How Much Marijuana Is Safe?

Now, the right amount of marijuana varies from person to person. It depends on how experienced you are with it, how often you use it, and other stuff. What's a good dose for a daily user might be way too much for someone trying it for the first time.

But if you're looking for some ballpark figures, researchers say 5 mg of THC is a standard unit. But experts suggest starting with just half of that – around 2.5 mg – and not going over 40 mg in a day. It's kinda hard to measure the exact dose, so better safe than sorry.

Tips for Keeping Your Marijuana Experience in Check

When you're trying to keep your THC intake in check, start small and work your way up. Remember, there's no quick fix if you've had too much, so it's better to take a little bit at a time instead of diving in headfirst.
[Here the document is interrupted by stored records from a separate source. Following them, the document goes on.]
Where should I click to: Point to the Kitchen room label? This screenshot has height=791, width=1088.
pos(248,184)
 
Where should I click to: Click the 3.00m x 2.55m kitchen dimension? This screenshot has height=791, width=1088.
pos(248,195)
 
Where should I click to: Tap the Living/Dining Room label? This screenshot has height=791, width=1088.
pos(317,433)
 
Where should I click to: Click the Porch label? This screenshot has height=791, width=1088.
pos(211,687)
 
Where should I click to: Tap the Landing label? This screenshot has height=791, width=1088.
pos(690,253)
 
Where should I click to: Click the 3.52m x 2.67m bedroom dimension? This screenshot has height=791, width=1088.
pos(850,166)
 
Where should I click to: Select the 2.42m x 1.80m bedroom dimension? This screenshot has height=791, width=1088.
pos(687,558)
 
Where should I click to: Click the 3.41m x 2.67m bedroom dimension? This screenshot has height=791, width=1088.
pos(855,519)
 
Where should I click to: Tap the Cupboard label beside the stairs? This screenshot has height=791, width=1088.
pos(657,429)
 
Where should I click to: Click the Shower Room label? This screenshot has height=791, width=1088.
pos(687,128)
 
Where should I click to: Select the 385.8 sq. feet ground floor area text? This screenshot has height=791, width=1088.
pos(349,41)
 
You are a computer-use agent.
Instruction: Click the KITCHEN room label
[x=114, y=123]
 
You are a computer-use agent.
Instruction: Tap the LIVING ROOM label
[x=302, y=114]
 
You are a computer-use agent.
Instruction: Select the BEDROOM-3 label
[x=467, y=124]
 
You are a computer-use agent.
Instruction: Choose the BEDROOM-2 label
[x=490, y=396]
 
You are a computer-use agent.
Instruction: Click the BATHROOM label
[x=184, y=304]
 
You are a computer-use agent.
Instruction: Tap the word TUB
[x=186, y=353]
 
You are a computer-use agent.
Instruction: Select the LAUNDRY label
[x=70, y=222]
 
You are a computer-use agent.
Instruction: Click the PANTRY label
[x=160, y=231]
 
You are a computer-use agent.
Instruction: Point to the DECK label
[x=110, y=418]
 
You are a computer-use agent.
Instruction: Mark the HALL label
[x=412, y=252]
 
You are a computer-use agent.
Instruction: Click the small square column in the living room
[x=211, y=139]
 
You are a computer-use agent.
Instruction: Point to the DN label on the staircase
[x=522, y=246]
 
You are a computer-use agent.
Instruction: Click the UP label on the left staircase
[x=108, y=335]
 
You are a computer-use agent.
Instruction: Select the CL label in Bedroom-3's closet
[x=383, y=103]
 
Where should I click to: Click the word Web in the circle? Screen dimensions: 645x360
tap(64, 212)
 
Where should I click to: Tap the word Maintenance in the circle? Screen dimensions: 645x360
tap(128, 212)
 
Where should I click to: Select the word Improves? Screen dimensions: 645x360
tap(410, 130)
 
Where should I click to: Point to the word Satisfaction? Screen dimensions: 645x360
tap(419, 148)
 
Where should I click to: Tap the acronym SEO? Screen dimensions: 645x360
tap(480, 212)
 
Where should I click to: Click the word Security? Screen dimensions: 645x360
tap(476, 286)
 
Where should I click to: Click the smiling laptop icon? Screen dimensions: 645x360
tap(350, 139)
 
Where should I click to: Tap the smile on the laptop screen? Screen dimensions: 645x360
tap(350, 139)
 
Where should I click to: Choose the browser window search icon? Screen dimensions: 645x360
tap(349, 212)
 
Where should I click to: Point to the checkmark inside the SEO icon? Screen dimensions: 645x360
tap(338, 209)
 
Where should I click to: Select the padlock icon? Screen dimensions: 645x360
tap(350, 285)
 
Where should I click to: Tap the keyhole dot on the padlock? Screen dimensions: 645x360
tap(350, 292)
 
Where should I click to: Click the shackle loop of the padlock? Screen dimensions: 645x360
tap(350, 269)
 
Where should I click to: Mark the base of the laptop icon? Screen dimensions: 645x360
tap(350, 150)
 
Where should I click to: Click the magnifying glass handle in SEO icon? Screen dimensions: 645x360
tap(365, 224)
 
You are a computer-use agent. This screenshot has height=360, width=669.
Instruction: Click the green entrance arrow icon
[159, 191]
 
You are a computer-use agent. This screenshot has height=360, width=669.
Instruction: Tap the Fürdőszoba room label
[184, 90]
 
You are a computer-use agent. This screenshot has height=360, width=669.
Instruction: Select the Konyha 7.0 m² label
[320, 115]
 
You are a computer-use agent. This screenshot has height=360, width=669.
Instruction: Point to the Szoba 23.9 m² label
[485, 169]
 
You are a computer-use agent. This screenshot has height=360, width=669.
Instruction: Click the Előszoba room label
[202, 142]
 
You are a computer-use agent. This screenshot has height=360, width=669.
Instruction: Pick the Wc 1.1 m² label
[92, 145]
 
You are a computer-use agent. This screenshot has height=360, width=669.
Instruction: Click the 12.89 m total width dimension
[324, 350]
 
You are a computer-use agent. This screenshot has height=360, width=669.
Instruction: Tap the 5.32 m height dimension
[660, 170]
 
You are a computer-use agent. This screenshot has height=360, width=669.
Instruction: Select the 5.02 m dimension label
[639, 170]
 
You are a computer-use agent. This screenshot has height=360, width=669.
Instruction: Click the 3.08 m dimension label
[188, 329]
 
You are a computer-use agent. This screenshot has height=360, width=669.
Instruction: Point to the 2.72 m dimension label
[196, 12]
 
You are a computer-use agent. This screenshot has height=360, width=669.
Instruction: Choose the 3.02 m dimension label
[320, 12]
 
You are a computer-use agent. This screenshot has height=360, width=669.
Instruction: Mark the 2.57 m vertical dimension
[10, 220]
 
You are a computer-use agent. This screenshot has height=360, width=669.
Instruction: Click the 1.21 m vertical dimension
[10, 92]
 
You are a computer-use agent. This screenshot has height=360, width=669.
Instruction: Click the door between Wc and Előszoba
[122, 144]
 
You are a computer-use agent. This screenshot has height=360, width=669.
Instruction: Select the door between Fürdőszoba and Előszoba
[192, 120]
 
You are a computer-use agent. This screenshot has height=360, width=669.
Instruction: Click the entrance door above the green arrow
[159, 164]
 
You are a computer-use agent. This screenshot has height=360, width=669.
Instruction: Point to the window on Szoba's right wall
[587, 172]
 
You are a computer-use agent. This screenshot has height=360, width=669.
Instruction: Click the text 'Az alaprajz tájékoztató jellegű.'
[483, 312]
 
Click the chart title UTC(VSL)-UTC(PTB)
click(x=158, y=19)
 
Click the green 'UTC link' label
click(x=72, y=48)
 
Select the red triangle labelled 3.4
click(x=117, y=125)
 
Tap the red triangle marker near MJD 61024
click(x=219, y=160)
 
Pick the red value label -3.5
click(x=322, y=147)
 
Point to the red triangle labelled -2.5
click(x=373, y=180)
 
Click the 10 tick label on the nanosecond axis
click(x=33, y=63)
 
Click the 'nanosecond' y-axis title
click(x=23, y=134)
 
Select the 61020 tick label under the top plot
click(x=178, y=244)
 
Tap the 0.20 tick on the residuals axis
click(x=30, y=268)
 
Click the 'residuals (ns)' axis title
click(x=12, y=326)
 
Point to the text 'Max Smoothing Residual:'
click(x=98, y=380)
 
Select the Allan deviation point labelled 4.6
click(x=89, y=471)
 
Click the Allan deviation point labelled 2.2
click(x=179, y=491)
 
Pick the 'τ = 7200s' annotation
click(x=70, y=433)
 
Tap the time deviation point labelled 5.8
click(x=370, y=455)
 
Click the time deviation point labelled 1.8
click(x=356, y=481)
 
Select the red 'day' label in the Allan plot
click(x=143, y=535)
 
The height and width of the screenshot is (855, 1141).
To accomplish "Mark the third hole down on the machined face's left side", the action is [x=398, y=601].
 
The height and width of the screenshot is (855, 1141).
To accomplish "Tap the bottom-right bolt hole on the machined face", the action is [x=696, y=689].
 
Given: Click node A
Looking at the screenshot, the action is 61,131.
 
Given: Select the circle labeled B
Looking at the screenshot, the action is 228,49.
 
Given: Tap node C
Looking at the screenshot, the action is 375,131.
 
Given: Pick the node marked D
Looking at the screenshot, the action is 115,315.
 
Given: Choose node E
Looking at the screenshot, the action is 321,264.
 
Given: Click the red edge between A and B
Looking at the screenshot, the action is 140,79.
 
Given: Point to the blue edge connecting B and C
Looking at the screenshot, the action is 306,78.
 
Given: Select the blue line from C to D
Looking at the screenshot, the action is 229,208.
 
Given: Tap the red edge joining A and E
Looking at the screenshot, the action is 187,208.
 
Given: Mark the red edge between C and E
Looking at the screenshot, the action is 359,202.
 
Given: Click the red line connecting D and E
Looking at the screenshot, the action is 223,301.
If you're munching on edibles, kick things off with 2.5 mg of THC. First-timers might want to stick to 1 mg to 2.5 mg of THC in edibles, drinks, or tinctures. If you're not feeling it, wait around 3 hours before taking more. If you're smoking or vaping, go for a low-THC option or something with more CBD. Start with a single puff, and wait at least 15 minutes before going for another.

Related article: Beginner’s Guide to Consuming Cannabis - 8 Tips to Elevate Your Experience

And here's the deal – if you start feeling any of those funky effects we talked about earlier, especially the overdose signs, it's a good idea to ease off.

Final Thoughts

Yes, you can technically overdose on marijuana, but it's not usually a big deal. If it does happen, just ride it out. Paying attention to how much THC you're taking can help you steer clear of any trouble. Experts recommend starting with 1 mg to 2.5 mg for edibles and a small puff of a low-THC product if you're smoking.

Remember, if you're struggling with using substances, there's help out there. You can reach out to SAMHSA's National Helpline at 1-800-662-HELP (4357) to find resources in your area.

And don't forget, the regulations about marijuana can be different depending on where you live. Some places say it's okay for recreational or medical purposes, but others still don't give it the green light. Make sure you know the laws in your neck of the woods before you spark up.